Ovarian cancer is a cancer that starts in the ovary or ovaries. The ovaries are two small, almond shaped reproductive organs each about five-cm long, located deep within a woman’s pelvis on either side of her uterus (womb), close to the end of the Fallopian tubes. The ovaries produce an egg or ovum each month, which travels down a Fallopian tube to the uterus. The ovaries also produce the female hormones estrogen and progesterone. These help regulate reproduction, menstruation and the structure and function of the breasts, vagina and uterus.
There are three main types of ovarian caner, depending on the part of the ovary where the cancer starts. The most common types is epithelial cell cancer. This starts in the outer covering (epithelium) of the ovary. The other types are germ cell tumours (which start in the cells that form the structural framework of the ovary).
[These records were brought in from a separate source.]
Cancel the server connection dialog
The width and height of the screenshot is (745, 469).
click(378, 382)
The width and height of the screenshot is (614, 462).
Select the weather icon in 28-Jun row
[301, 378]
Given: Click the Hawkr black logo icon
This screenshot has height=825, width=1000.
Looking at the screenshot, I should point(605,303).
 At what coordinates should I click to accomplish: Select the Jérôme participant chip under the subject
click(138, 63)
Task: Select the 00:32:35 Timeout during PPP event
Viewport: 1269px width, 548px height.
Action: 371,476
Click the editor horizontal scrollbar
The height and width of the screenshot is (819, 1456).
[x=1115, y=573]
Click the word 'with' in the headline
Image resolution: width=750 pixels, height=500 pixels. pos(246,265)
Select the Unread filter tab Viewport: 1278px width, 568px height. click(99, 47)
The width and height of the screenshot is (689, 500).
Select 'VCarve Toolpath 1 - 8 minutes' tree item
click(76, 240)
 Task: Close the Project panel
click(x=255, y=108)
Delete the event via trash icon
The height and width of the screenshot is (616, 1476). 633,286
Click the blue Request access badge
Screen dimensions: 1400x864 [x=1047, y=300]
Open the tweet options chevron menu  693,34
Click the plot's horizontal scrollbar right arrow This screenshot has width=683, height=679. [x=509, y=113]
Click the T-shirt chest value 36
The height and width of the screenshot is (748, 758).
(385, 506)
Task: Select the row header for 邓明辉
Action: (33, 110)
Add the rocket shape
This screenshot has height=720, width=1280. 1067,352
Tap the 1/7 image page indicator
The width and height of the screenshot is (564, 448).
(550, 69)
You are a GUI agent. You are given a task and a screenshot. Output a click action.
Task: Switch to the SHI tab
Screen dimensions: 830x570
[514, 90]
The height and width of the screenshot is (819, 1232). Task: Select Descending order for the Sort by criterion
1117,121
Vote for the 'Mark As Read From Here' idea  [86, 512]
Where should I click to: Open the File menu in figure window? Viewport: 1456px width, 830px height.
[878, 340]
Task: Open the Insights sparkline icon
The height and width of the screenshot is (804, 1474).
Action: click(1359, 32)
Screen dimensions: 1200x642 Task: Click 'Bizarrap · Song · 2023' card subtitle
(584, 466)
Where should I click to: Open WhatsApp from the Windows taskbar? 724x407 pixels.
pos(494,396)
What causes ovarian cancer ?
There is no single cause of ovarian cancer, but there are a number of factors that appear to increase or decrease a woman’s risk of developing it. For epithelial cancer factors that increase risk include being between 40 and 80 years of age, beginning to menstruate at early age, reaching menopause later than the average age, some fertility drugs, family history of ovarian cancer or breast cancer (especially if the genes BRCA1 or BRACA2 are present).
The factors that decrease the risks, include pregnancy, breast-feeding, taking the birth control pill and tubal ligation. Germ cell tumours may occur in much younger women- even in children.
How is ovarian cancer diagnosed ?
Your doctor have suspected ovarian cancer after talking with you about your health and completing a physical examination to look for signs of cancer.
A number pf special tests are usually necessary to confirm a cancer diagnosis. They include –
Imaging studies such as x-rays, ultrasound, CT scans and MRIs. They allow organs and tissues to be examined in more detail. They may be uncomfortable, but they are usually painless.
Blood tests show if the different types of blood cells are normal in number and appearance. They show how well your organs are working and may suggest that cancer is present. A blood test that measures a marker called CA-125 is useful.
A biopsy is usually necessary to make a definite diagnosis of cancer. Cells or tissues are removed from the body and checked under a microscope. If the cells are cancerous, they may be studied further to see how fast they are growing. There are many ways to do a biopsy. In the case of ovarian cancer, it may also be necessary for the doctor to examine the tissues around ovaries. This may be done using a small instrument (a laparoscope) under a local anaesthetic or it may require surgery to open the abdomen (a laparotomy) under a general anaesthetic.